Special ed in Loudoun County - one parent's perspective

Today I will be attending important meetings at two schools my children attend in Loudoun County.

[For new readers, I am a mother of 12 with four children with Down syndrome, three of whom are adopted - hence we are a family dealing with 4 IEPs and an unusual amount of experience with school personnel. This post has some stuff which may be useful to Loudoun County residents, but it addresses larger issues for anyone with kids with special needs in public schools.]

The first is a long-delayed meeting with our local school - where Justin would have attended kindergarten two years ago had Loudoun County not been encouraging busing special needs kids out of their communities to larger schools with more facilities. Though the first year I went along with the idea, that spring I called my local school to let them know I planned to enroll Justin in 2006. I was met with a chilly reception - "Well, you know, we don't have the facilities or room here." I should have continued to push for Justin's rights, but not wanting to send him where he wasn't wanted, I just went along with the plan for continuing to bus him to the other school, though begging for more inclusion.

More inclusion did not happen. So that spring I demanded that Justin be enrolled for a normal year of kindergarten at our local school, even though he had just turned 7. Because of Down syndrome he is smaller and his skill levels made that still very appropriate. It was a push, involving several meetings and a take-no-prisoners approach.

But to their credit, the school came up with a good plan and I have been exceedingly happy with the outcome. I actually do wake up thanking God for all the things that are going well - and one of them is Justin's successful inclusion and wonderful teachers.

Because there are two other families with kids with Down syndrome in our small town (coincidence? Or did this community need a little leavening?) and one is still bused out of district and the other mother had already faced a same chilly reception - he will enter kindergarten next year largely because Justin blazed the trail - there has been an ongoing situation where a stigma hangs over Down syndrome. Yes, I know everyone says how wonderful they are, but when you see the "special" kids getting bused out of the community, it leaves an impression on everyone. I can't help thinking how much more likely a mom in a "bus-out-the-DS-kids" community might be to abort a similar child than one who's seen a kid with DS loved and accepted and working alongside his peers.

» **What you need to do**
Return the post about special education in Loudoun County above word for word, in full.

» **Information given**
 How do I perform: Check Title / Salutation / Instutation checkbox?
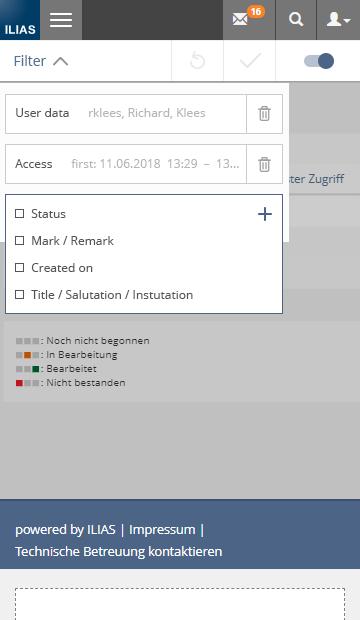19,295
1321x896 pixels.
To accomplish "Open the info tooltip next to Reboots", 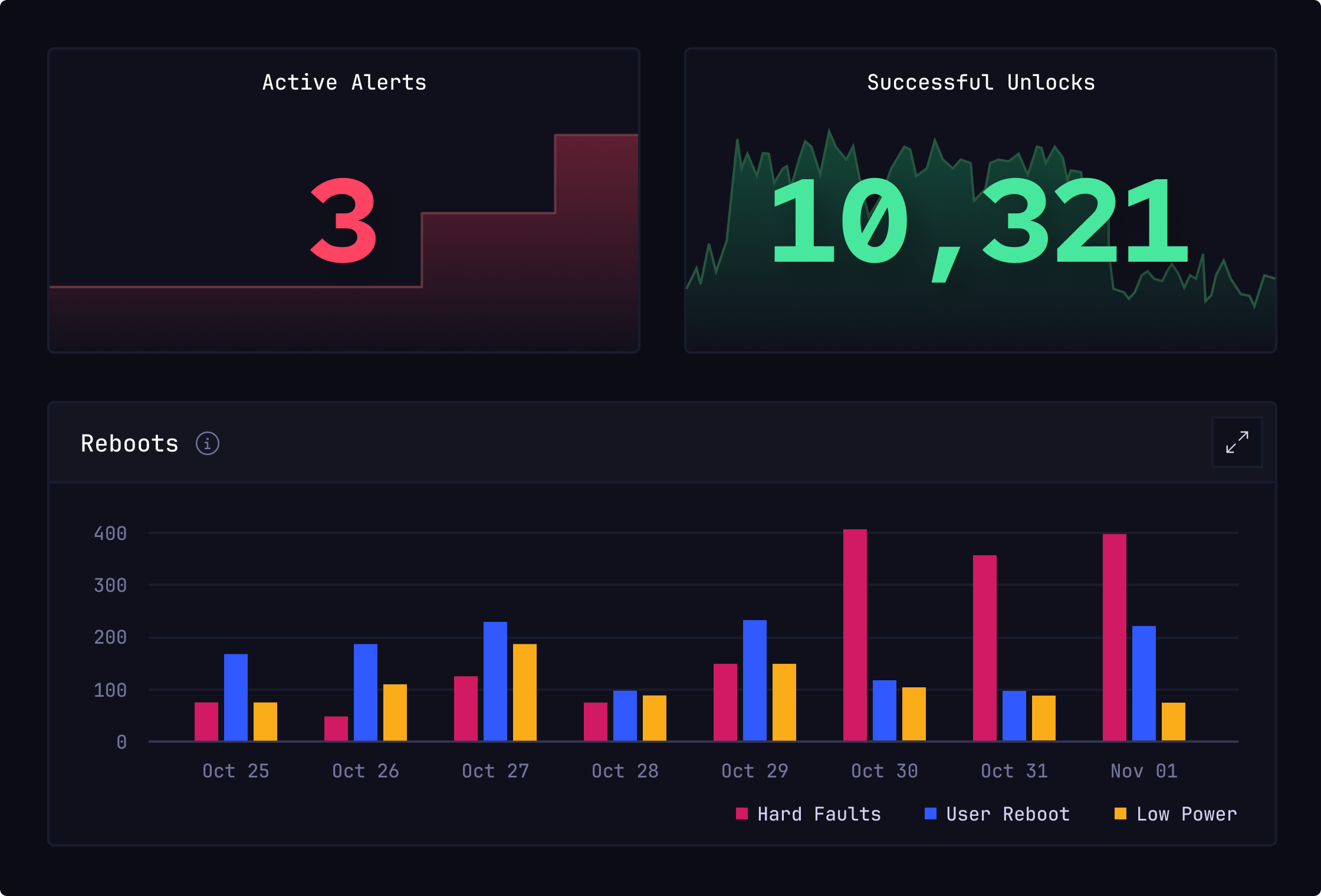I will 208,443.
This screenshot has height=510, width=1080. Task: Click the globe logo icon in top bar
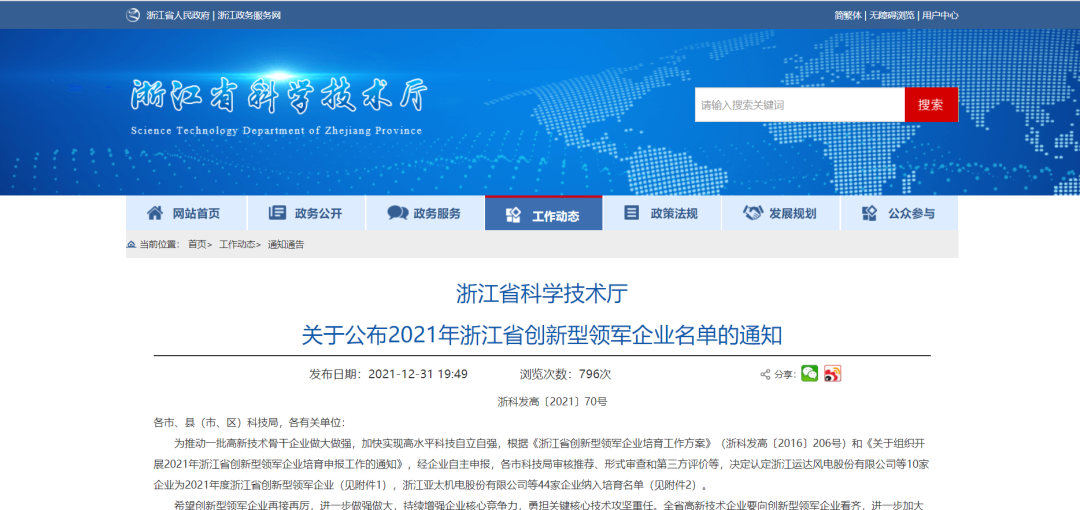[133, 15]
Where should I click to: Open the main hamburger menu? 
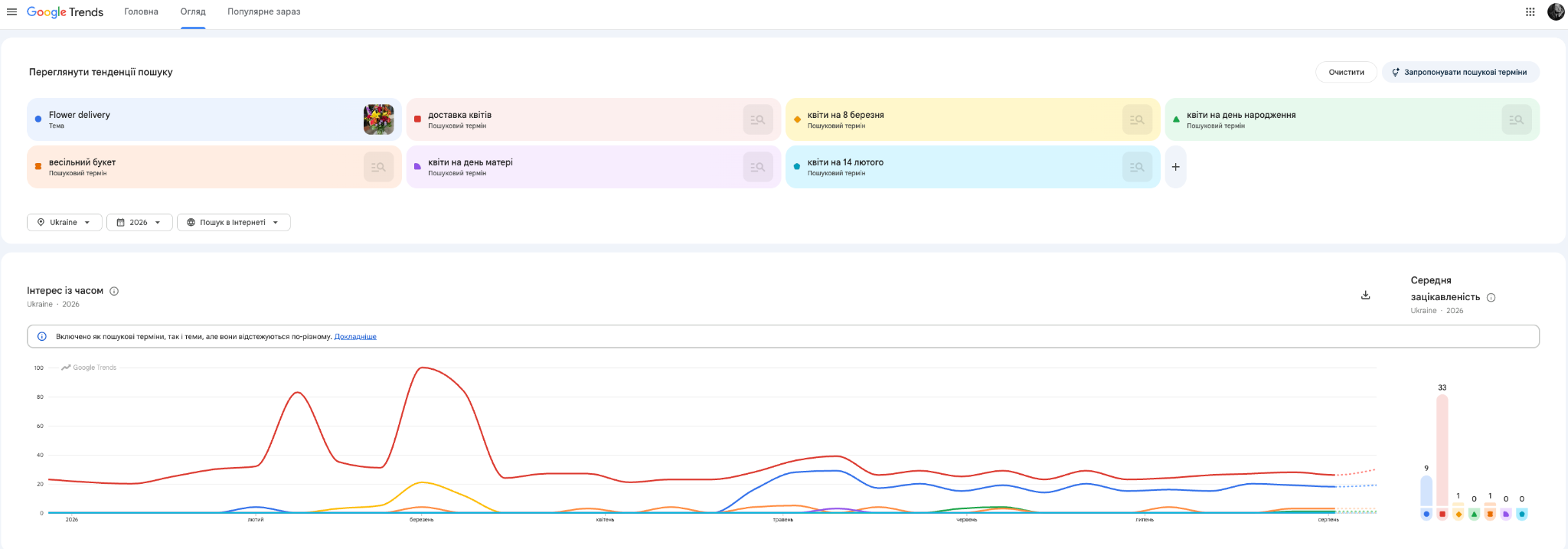pyautogui.click(x=11, y=11)
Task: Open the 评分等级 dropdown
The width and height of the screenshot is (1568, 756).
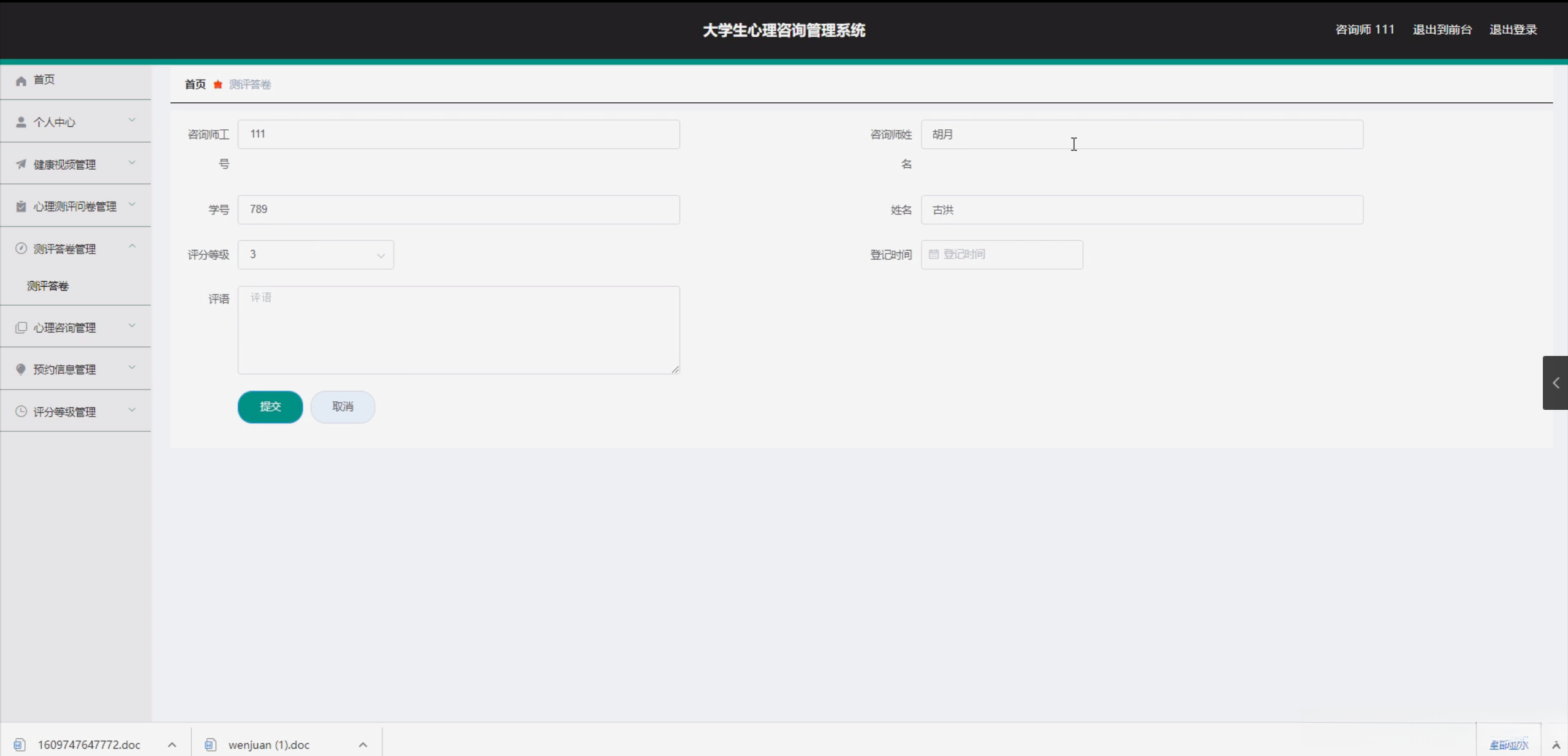Action: click(x=316, y=255)
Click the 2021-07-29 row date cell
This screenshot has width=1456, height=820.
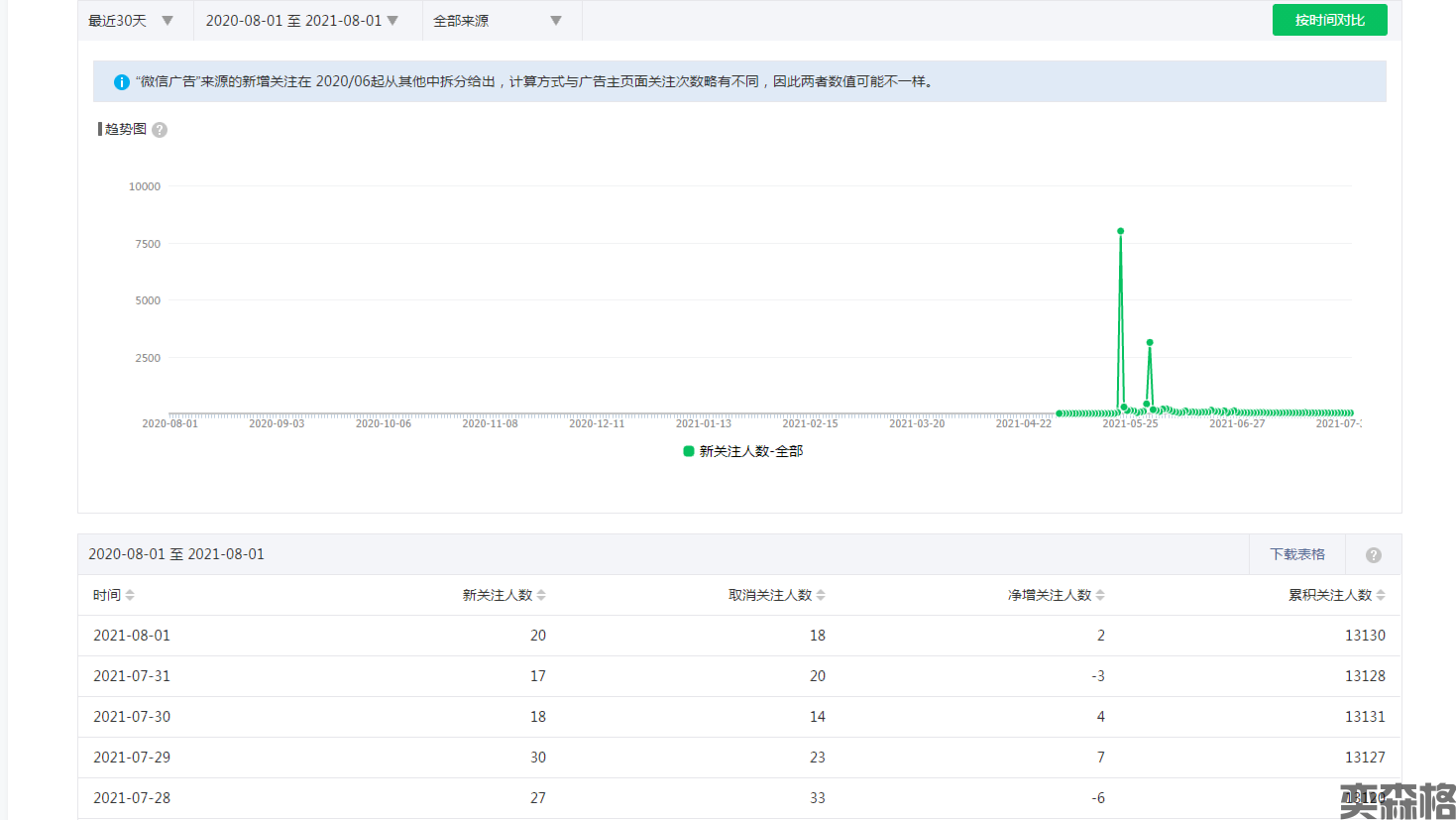(x=132, y=758)
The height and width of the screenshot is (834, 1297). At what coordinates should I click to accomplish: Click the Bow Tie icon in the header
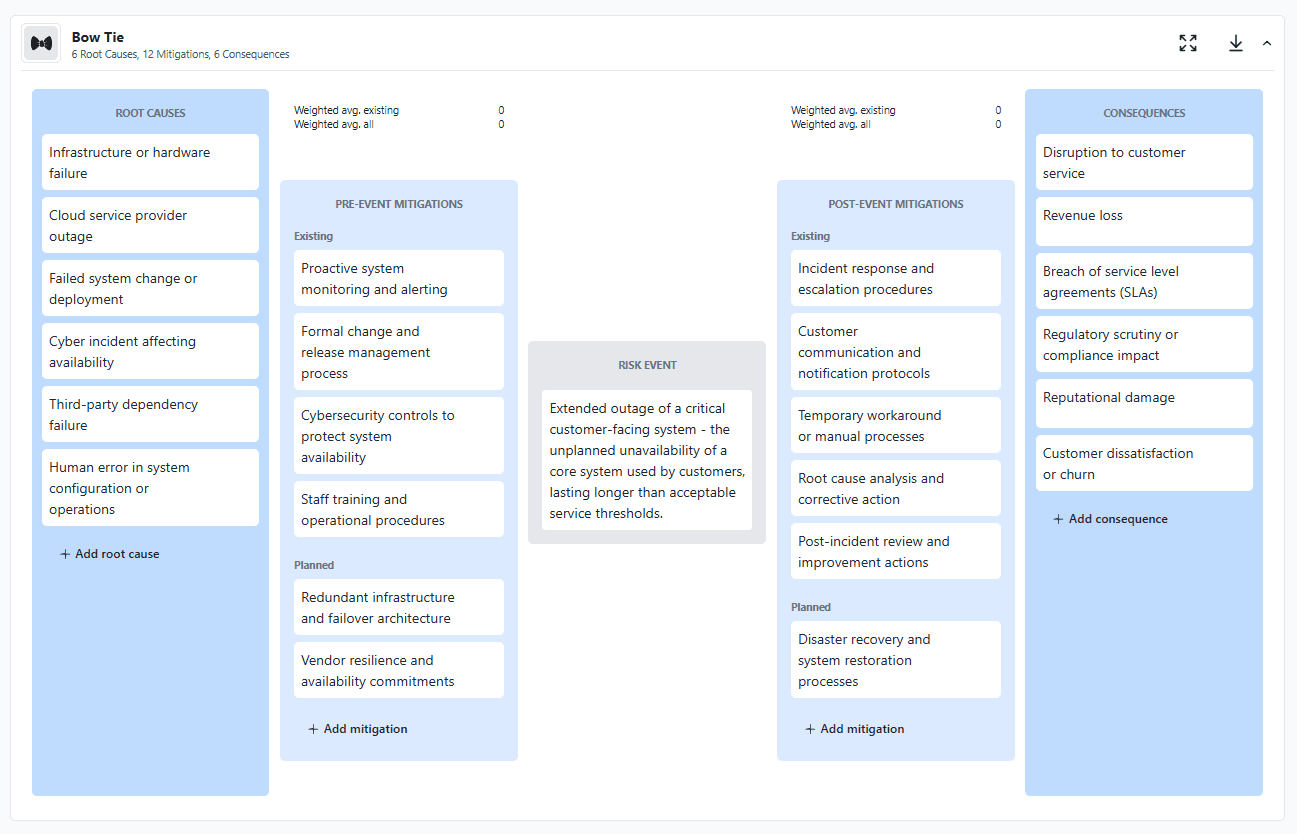(40, 43)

» **Output for this exercise**
Special ed in Loudoun County - one parent's perspective

Today I will be attending important meetings at two schools my children attend in Loudoun County.

[For new readers, I am a mother of 12 with four children with Down syndrome, three of whom are adopted - hence we are a family dealing with 4 IEPs and an unusual amount of experience with school personnel. This post has some stuff which may be useful to Loudoun County residents, but it addresses larger issues for anyone with kids with special needs in public schools.]

The first is a long-delayed meeting with our local school - where Justin would have attended kindergarten two years ago had Loudoun County not been encouraging busing special needs kids out of their communities to larger schools with more facilities. Though the first year I went along with the idea, that spring I called my local school to let them know I planned to enroll Justin in 2006. I was met with a chilly reception - "Well, you know, we don't have the facilities or room here." I should have continued to push for Justin's rights, but not wanting to send him where he wasn't wanted, I just went along with the plan for continuing to bus him to the other school, though begging for more inclusion.

More inclusion did not happen. So that spring I demanded that Justin be enrolled for a normal year of kindergarten at our local school, even though he had just turned 7. Because of Down syndrome he is smaller and his skill levels made that still very appropriate. It was a push, involving several meetings and a take-no-prisoners approach.

But to their credit, the school came up with a good plan and I have been exceedingly happy with the outcome. I actually do wake up thanking God for all the things that are going well - and one of them is Justin's successful inclusion and wonderful teachers.

Because there are two other families with kids with Down syndrome in our small town (coincidence? Or did this community need a little leavening?) and one is still bused out of district and the other mother had already faced a same chilly reception - he will enter kindergarten next year largely because Justin blazed the trail - there has been an ongoing situation where a stigma hangs over Down syndrome. Yes, I know everyone says how wonderful they are, but when you see the "special" kids getting bused out of the community, it leaves an impression on everyone. I can't help thinking how much more likely a mom in a "bus-out-the-DS-kids" community might be to abort a similar child than one who's seen a kid with DS loved and accepted and working alongside his peers.